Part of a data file
********************

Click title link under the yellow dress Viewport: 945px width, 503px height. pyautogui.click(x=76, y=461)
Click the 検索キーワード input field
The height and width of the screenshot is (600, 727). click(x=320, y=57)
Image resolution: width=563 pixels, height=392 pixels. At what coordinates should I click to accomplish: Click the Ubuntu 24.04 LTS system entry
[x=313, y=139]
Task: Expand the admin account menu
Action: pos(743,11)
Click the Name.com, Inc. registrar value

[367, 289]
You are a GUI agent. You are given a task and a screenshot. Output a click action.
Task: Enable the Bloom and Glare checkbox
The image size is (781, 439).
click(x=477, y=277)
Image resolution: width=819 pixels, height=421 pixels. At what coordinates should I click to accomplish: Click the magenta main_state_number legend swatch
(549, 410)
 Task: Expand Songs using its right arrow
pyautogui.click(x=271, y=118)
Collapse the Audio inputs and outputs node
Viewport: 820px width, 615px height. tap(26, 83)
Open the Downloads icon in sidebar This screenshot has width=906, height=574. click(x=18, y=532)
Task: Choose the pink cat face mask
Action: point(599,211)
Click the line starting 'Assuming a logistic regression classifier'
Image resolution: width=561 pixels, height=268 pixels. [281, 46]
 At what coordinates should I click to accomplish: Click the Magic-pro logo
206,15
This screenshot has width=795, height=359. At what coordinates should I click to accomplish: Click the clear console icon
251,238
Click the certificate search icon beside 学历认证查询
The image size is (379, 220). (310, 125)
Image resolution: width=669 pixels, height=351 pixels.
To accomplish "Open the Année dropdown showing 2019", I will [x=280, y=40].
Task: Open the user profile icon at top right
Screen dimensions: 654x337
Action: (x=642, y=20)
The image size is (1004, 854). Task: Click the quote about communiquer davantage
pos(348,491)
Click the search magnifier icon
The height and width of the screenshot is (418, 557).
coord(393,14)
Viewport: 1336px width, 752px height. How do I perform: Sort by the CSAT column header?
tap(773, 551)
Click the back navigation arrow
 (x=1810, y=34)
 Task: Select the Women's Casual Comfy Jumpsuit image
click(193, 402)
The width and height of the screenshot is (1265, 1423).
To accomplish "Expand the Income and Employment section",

********************

- _The exercise_: Update the stretch of rows from the line containing "the Magic-pro logo" through the line containing "(x=1810, y=34)" by changing every "icon" to "button" and leaving everything else unchanged. Give back only those lines.

- _Response to the task_:
 At what coordinates should I click to accomplish: Click the Magic-pro logo
206,15
This screenshot has width=795, height=359. At what coordinates should I click to accomplish: Click the clear console button
251,238
Click the certificate search button beside 学历认证查询
The image size is (379, 220). (310, 125)
Image resolution: width=669 pixels, height=351 pixels.
To accomplish "Open the Année dropdown showing 2019", I will [x=280, y=40].
Task: Open the user profile button at top right
Screen dimensions: 654x337
Action: (x=642, y=20)
The image size is (1004, 854). Task: Click the quote about communiquer davantage
pos(348,491)
Click the search magnifier button
The height and width of the screenshot is (418, 557).
coord(393,14)
Viewport: 1336px width, 752px height. How do I perform: Sort by the CSAT column header?
tap(773, 551)
Click the back navigation arrow
 (x=1810, y=34)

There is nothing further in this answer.